#### [Tasks to perform]
(A) In the passage on Petersen's film of Ende's book, what does Bastian ride while running down the real-world bullies?
(B) Switch every "Bastian" to "Sebastian" in the passage on Petersen's film of Ende's book, and write out the section starting at "The back end" and ending at "go from there.".
(C) Pick up the passage on Petersen's film of Ende's book after its last sentence and keep writing it.

#### [Passage given]
** Start **

The back end of Ende’s book is about Bastian, but Petersen doesn’t care about Bastian as anything but an audience stand-in (“They were with him when he took the book with the Auryn symbol on the cover.” That extra metalayer, as far as I know, doesn’t exist in the book.) The movie doesn’t waste time resolving Bastian’s relationship with his father or his difficulty balancing fantasy with the demands of real life (which is what the bulk of the book is devoted to). The plot point Petersen cares about is: A kid from outside this world that tore itself apart can ressurect the parts that are worth resurrecting, reimagine the parts that aren’t, and go from there.

This reading of the film resolves one of the things that always bothered me as a kid, which is Bastian running down the real-world bullies on the back of a luck dragon as a triumphant ending. I was a literal-minded child who was happy to pretend, but nevertheless committed to distinguishing between “real” and “not real.” (My family has schizophrenic tendencies, so being able to make this distinction was highly encouraged.) It seemed to me that although, sure, a made-up world could know about the real world, and someone from the real world could (symbolically or literally) alter a fantasy world, nobody from a book was ever going to jump out and swordfight my enemies. Is Bastian a superhero now? Can other people who have fantasies also summon magic into the real world, and if so, why has that not been present prior to this point in the story? (As I said, literal-minded.)

** End **

#### [Material shown]
** Start **

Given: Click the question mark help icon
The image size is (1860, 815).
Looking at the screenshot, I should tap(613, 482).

** End **
** Start **

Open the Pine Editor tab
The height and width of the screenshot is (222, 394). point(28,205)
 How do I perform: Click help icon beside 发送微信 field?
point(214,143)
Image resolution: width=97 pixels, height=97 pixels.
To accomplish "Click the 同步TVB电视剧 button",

** End **

#### [Answers by task]
(A) A luck dragon.

(B)
The back end of Ende’s book is about Sebastian, but Petersen doesn’t care about Sebastian as anything but an audience stand-in (“They were with him when he took the book with the Auryn symbol on the cover.” That extra metalayer, as far as I know, doesn’t exist in the book.) The movie doesn’t waste time resolving Sebastian’s relationship with his father or his difficulty balancing fantasy with the demands of real life (which is what the bulk of the book is devoted to). The plot point Petersen cares about is: A kid from outside this world that tore itself apart can ressurect the parts that are worth resurrecting, reimagine the parts that aren’t, and go from there.

(C)
But it turns out that’s exactly, expressly what Petersen is saying. He’s saying the way you fight bullies in the real world — the way you stop Nazis — is by having more compelling fantasies than they do and making sure everybody can see that.

In support of Petersen’s extremely serious call to fantastical arms, it’s worth noting that the recent ressurection of the far right is pulling in PoMo gray-on-gray Gen-Xers, not Millenials — whose famed conscientiousness, academic researchers have suggested, may come from having grown up reading anti-racist propaganda in the form of Harry Potter.

Romie Stott is the pen name of the filmmaker Romie Faienza, a graduate of the London Film School. She is an editor emeritus of the Hugo-nominated Strange Horizons magazine. Barring minor copyedits and the addition of images, this originally appeared as an entry in her personal blog. She is republishing it in observance of International Holocaust Remembrance Day.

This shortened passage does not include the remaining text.